→ **What the task asks**
Rewrite the lines from the start of the text through the line containing "The image size is (952, 1233). In", switching "screenshot" to "screen capture" and leaving everything else unchanged.

----------

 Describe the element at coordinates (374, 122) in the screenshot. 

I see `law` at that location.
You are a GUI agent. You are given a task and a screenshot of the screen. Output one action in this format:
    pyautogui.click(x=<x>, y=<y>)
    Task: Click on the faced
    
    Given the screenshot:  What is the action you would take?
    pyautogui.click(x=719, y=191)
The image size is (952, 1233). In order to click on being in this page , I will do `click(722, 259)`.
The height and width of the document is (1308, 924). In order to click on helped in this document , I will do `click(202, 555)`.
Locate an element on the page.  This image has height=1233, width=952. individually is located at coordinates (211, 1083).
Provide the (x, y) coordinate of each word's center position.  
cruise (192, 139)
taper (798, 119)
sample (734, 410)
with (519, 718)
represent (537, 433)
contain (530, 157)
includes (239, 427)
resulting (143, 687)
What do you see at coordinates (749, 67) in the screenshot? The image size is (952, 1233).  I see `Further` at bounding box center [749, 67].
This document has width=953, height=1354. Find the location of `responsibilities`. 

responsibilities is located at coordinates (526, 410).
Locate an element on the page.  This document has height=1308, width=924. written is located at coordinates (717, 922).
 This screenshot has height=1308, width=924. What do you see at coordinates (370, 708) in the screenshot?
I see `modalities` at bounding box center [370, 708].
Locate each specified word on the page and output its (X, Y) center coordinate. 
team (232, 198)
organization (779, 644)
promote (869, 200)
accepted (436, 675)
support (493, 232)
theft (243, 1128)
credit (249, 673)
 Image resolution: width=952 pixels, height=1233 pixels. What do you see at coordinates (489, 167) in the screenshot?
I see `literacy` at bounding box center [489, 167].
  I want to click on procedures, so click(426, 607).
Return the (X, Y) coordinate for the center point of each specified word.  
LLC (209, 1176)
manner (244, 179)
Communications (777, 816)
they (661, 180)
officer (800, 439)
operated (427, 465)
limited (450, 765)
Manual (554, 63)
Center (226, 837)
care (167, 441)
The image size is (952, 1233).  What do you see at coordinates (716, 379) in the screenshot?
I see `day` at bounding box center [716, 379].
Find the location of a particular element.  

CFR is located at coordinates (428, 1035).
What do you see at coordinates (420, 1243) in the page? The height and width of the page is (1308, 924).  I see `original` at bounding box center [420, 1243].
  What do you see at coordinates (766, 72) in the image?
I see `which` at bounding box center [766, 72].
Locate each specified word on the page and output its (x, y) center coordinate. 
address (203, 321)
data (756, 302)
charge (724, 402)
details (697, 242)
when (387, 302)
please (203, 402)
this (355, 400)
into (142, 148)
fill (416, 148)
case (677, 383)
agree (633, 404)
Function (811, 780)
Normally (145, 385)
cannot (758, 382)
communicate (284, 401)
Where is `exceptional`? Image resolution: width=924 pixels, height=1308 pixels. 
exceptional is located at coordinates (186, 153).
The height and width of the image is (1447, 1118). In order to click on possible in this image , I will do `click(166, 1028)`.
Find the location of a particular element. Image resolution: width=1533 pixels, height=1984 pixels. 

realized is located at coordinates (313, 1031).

----------

→ **Answer to the exercise**
 Describe the element at coordinates (374, 122) in the screen capture. 

I see `law` at that location.
You are a GUI agent. You are given a task and a screen capture of the screen. Output one action in this format:
    pyautogui.click(x=<x>, y=<y>)
    Task: Click on the faced
    
    Given the screen capture:  What is the action you would take?
    pyautogui.click(x=719, y=191)
The image size is (952, 1233). In order to click on being in this page , I will do `click(722, 259)`.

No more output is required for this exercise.